20/06/2009 11:06

Se Al Capone vivesse no Brasil de hoje estaria dando entrevista no programa da Marília Gabriela como "empresário agressivo e polêmico".
Tem que ser comemorada a iniciativa do Promotor Julio Cesar de entrar na justiça com uma ação contra o "Demolidor" do patrimônio municipal.
Na pior das hipóteses vai dar muita dor de cabeça para o autor da infeliz façanha e servir de exemplo para quem houvesse se sentido estimulado a fazer o mesmo.
A cidade precisa do Promotor assim, valente, agressivo, porém com um pouco menos de pirotecnia. Embora lhe caiba o direito de exigir a "reconstrução da casa nas mesmas características originais" essa é uma petição que não pode ser apoiada e gera o risco de exibir exagero.
BANDIDOS
Lula disse que "não se pode chamar de bandido quem desmata nossas florestas".

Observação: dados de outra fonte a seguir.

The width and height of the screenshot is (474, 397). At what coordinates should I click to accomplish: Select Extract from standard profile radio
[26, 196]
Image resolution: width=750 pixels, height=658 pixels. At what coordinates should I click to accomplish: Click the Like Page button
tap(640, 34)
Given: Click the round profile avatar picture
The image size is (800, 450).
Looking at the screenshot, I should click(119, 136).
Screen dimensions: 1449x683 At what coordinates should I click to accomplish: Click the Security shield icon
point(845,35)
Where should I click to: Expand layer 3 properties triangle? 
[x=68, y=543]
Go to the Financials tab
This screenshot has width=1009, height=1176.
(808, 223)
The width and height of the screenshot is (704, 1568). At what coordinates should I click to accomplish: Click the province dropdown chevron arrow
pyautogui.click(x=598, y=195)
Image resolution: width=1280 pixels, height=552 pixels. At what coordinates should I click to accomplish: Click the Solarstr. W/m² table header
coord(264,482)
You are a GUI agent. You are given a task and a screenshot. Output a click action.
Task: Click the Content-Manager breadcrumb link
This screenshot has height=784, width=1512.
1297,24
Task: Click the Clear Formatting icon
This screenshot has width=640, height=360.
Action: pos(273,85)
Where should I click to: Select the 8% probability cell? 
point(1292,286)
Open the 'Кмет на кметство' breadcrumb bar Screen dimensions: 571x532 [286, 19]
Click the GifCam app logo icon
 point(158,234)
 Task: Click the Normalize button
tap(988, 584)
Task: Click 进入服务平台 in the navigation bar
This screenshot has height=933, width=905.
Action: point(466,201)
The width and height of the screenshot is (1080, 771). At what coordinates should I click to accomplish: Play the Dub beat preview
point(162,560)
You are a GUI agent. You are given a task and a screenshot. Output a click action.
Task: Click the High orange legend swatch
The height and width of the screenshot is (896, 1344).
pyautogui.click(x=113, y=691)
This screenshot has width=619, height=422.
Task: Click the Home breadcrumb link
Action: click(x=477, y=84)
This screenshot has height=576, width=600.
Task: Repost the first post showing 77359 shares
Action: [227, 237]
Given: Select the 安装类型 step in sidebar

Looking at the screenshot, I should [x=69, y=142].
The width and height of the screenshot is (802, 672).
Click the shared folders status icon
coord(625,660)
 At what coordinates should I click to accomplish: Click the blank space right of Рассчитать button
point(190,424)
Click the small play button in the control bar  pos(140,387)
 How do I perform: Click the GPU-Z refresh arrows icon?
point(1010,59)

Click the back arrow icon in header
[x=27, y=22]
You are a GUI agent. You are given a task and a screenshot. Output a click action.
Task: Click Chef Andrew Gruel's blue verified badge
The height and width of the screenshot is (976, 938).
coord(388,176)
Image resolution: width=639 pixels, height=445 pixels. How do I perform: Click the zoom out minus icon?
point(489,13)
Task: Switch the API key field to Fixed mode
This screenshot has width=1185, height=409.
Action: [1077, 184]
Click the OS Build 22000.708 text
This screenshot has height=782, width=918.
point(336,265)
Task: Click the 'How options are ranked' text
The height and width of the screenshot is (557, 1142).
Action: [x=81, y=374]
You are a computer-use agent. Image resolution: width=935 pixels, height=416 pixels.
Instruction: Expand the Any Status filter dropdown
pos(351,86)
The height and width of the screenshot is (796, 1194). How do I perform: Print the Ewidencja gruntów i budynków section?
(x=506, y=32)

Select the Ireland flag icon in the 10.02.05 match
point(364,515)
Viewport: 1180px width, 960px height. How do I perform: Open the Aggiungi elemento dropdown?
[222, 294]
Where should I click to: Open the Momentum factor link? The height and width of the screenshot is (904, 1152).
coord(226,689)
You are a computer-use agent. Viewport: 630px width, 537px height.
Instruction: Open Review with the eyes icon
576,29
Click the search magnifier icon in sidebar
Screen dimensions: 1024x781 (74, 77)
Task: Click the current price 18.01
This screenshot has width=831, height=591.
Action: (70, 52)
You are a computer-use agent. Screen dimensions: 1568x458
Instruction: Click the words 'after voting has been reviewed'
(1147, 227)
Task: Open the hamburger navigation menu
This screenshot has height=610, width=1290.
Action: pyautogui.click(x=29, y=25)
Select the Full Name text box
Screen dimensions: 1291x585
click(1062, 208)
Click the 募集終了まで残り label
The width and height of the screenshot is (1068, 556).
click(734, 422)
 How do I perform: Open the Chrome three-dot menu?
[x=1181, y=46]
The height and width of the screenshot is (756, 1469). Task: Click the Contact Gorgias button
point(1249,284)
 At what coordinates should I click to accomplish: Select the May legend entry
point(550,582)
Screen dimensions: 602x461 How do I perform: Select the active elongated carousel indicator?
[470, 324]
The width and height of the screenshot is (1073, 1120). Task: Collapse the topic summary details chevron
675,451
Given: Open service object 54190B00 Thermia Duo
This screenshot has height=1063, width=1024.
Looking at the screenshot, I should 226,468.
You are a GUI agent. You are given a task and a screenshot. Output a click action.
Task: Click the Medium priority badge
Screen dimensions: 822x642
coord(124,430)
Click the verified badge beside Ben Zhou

Isso levanta uma questão crucial: por definição o bandido é aquele que age à margem da lei, com o objetivo de tirar vantagem com o prejuízo alheio.
Na visão do presidente, porém, os grandes contraventores apenas são "agentes de um certo momento da nossa evolução". Bandida só é aquela dona que roubou uma caixa de chiclets. Basta olhar a ocupação das nossas cadeias. Os grandes contraventores (banqueiros, grileiros, senadores) aguardam em liberdade o julgamento de um recurso.
RITALINA
Foi uma grata surpresa ver o show do "Bar de Papo".
O show "Cabaret da Loucura" liga o grupo às suas raízes barbacenenses e é muito bem acabado. Os atores têm excelente desempenho, embora o show fique mais por conta dos caras. As meninas atuam como partners, o que não chega a ser um problema.
O único senão que eu coloco é no que diz respeito à diferença entre o que seja "teatro-de-bar" e "teatro-no-bar". O "Cabaret" é um show feito NO bar mas não chega a ser DE bar. Quando o diretor avisa que "durante o show não haverá serviço" está colocada a diferença.
O teatro-de-bar respeita e se integra às características próprias do ambiente. Ele não só permite que o bar continue funcionando como tal, como - e principalmente - se integra a ele.
O que eu, e os que estavam comigo, sentimos falta foi de uma maior interação com o público. E isso tem que ser feito com verdade, sem parecer um truque de cena.